19.10.2025 – 29^ del Tempo Ordinario: La necessità di pregare sempre, senza stancarsi mai. (Lc 18, 1-8)
, Categoria: Commento al Vangelo, Liturgia,La preghiera tiene ben fisso, lo salda e rinsalda, quel Patto-Alleanza che ci lega a Dio che è fedele di per sé mentre noi lo siamo attraverso questo contatto-colloquio vitale e continuo con Lui.
È il modo per poter vedere le cose della terra con i suoi occhi che sono quelli veri.
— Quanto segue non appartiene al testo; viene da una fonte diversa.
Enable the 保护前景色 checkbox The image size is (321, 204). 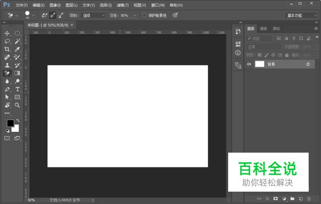(x=145, y=15)
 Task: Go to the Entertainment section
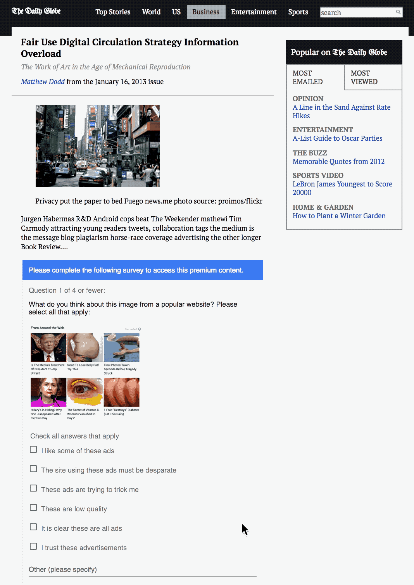pos(254,12)
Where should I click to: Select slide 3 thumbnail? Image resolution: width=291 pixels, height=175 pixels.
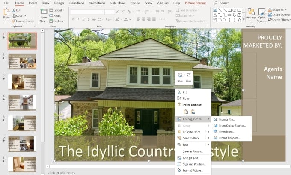click(22, 81)
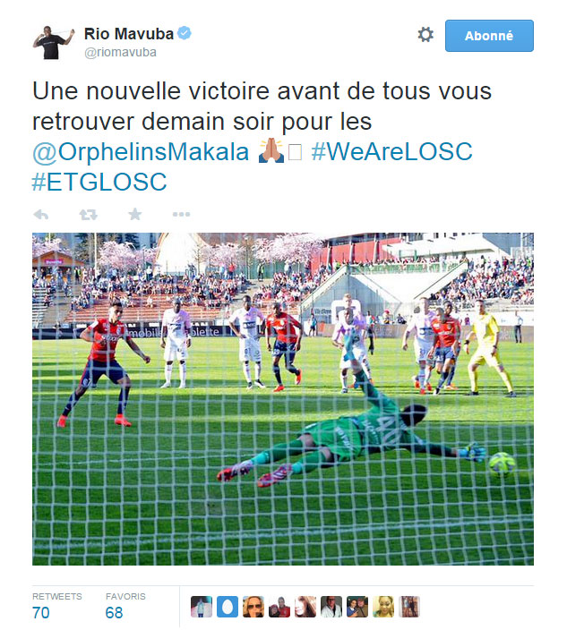Click the reply arrow icon
Viewport: 567px width, 630px height.
click(x=41, y=215)
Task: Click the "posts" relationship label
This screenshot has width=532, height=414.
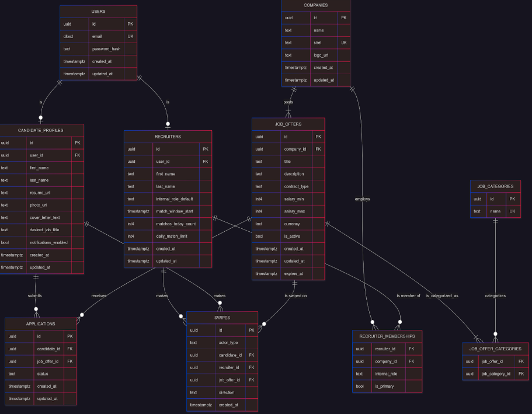Action: point(288,102)

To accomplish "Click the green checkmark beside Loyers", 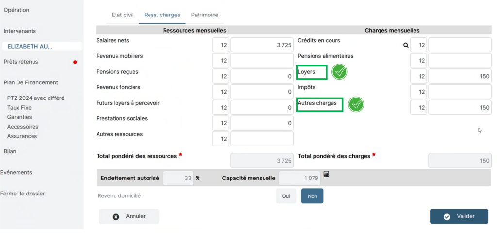I will (x=340, y=72).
È una visione che dà gioia perché nasce dall’Amore suo, immenso e infinito, conosciuto e sperimentato, e insieme anche dolore perché non se ne vede il riflesso sulla terra se non a tratti per lo più nascosti e quindi da scoprire.
E ti sembra come illogico non credere ad un tale Amore che soddisfa l’anima e dà senso alla vita con la certezza che è l’unico a non crollare e resta per sempre.
La preghiera diventa allora credere che Dio ti ama immensamente, notte e giorno e tu hai la possibilità di ricambiarlo amando ad uno ad uno, coloro che la vita ti fa incontrare.
Così come afferma Giovanni:
“Se Dio ci ha amati (e ci ama) così, anche noi dobbiamo amarci gli uni gli altri” (1Gv 4,11).
Allora pregare senza stancarsi non dice più la fatica ma la gioia di stare con Dio e far perdurare questo rapporto in ogni momento.